Thanks @Taxman this is the best advice so far business wise. I have an appointment with a divorce atty on the 30th. but i agree with you that we can be amicable enough to get through the financial portions of this business. She needs to realize the store is doomed and will not open and we need to get out. The contract with the franchise has been voided for months. while they will keep our franchise fee (no big deal) at least we are not in a 10 year agreement with them anymore for the simple fact at how long it took for us to open our doors after signing with them. I have an appointment with a divorce attorney on the 30th but i'm thinking I will cancel that and get a business attorney instead. If i initiate divorce prior to getting this other crap settled i have a suspicion that create more of a nightmare when it comes to splitting things up in the divorce. Thanks again


----------



## aquarius1

jakeskate said:


> Thanks @Taxman this is the best advice so far business wise. I have an appointment with a divorce atty on the 30th. but i agree with you that we can be amicable enough to get through the financial portions of this business. She needs to realize the store is doomed and will not open and we need to get out. The contract with the franchise has been voided for months. while they will keep our franchise fee (no big deal) at least we are not in a 10 year agreement with them anymore for the simple fact at how long it took for us to open our doors after signing with them. I have an appointment with a divorce attorney on the 30th but i'm thinking I will cancel that and get a business attorney instead. If i initiate divorce prior to getting this other crap settled i have a suspicion that create more of a nightmare when it comes to splitting things up in the divorce. Thanks again


Always follow Taxman's advice. He will never steer you wrong!


----------



## jakeskate

aquarius1 said:


> Sad that you are in this situation.
> Everything else sucks, but the cheating is where I think you have to end the relationship. It's not going to stop, I think that you know that.
> And with all the drinking etc. it sounds like you are ready to stand up and be a better dad for your kids. She is a **** poor example for them.
> Just a question. I don't know as Im not a lawyer. If you continually have sex with her, doesn't that keep pushing back the date of separation?

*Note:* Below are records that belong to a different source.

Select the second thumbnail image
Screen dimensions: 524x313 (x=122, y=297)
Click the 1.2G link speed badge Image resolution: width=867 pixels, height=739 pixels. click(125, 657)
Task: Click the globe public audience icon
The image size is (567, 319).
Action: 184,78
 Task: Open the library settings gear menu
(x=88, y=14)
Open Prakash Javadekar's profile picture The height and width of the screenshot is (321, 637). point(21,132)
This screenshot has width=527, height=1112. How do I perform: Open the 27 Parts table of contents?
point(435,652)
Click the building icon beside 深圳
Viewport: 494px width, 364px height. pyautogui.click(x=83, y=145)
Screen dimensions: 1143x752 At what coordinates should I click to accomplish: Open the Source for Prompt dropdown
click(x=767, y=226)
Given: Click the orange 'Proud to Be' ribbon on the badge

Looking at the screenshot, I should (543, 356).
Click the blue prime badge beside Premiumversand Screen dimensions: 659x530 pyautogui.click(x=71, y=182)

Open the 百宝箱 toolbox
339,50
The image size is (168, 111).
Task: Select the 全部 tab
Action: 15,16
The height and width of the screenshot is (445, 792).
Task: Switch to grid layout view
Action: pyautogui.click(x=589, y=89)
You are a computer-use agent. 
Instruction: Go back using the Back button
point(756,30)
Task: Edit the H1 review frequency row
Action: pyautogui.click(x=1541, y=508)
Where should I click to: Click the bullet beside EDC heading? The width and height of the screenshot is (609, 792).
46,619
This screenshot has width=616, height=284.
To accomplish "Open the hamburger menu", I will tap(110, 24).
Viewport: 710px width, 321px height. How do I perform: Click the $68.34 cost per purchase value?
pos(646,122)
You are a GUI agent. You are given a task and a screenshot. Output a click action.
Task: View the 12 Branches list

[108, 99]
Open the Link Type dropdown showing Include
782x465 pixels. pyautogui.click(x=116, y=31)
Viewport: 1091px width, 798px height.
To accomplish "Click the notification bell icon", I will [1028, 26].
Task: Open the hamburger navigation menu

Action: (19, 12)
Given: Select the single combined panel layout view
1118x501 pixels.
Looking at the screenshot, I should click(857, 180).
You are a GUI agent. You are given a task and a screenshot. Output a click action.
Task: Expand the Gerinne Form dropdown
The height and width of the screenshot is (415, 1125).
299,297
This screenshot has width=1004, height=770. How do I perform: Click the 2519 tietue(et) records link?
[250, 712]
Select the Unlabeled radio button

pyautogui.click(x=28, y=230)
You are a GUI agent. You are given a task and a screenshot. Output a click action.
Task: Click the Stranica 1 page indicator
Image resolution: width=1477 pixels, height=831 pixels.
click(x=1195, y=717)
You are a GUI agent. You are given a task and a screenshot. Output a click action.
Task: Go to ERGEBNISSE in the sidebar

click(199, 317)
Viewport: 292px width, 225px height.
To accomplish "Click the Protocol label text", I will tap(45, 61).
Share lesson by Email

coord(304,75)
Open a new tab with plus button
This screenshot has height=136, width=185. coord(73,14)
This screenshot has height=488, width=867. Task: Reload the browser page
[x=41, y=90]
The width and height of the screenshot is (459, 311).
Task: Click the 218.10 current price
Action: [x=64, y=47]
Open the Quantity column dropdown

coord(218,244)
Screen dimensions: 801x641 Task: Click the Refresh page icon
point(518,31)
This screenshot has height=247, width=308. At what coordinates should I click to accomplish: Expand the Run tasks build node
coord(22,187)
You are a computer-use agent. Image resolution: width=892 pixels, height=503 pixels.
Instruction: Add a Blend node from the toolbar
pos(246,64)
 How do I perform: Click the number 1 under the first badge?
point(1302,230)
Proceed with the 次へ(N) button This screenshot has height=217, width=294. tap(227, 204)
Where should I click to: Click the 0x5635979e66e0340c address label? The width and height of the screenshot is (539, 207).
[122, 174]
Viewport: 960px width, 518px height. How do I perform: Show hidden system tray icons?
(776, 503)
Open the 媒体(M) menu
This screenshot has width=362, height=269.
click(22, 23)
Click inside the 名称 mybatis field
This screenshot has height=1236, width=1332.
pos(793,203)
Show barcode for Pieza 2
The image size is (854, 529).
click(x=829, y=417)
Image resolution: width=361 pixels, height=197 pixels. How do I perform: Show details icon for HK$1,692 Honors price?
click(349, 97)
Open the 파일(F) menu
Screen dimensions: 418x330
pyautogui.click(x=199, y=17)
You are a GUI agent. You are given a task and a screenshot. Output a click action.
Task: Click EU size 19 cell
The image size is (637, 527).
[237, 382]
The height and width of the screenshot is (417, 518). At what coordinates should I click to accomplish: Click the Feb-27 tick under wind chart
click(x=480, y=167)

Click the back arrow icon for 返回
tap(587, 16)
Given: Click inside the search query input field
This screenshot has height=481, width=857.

Thank for the encouragement and i dont mean to sound like a weak ass but holy hell this hurts. I've never let any woman hurt me like this before so all of these tidbits of advice are a little harsh to hear. I've always been the aloof dont need a woman kind of guy. I'm good looking and talented and have had about a billion girlfriends. None lasting longer than a few months. Thats why this is really painful. 

Based on what the attorney told me last week. it only complicates the intent of the divorce. theres nothing legal about it. and separation is living apart and not sleeping in the same household. we could afternoon randevous daily and there would be no legal ramifications. I believe there needs to be a witness that can state if we're indeed "separated" and not been living together.


----------



## jakeskate

SunCMars said:


> The thing is....
> 
> You are worried about the money aspect, primarily.
> 
> If necessary, file for bankruptcy.
> 
> Money lost can be regained. *Get a full time job*, if you have none and finance the lawyers fees and let the rest of the creditors wait.
> 
> 
> 
> M


 I have a full time job and have been the sole income of our household for 10+ years


----------



## SunCMars

There is another issue, one that you experienced, as have others.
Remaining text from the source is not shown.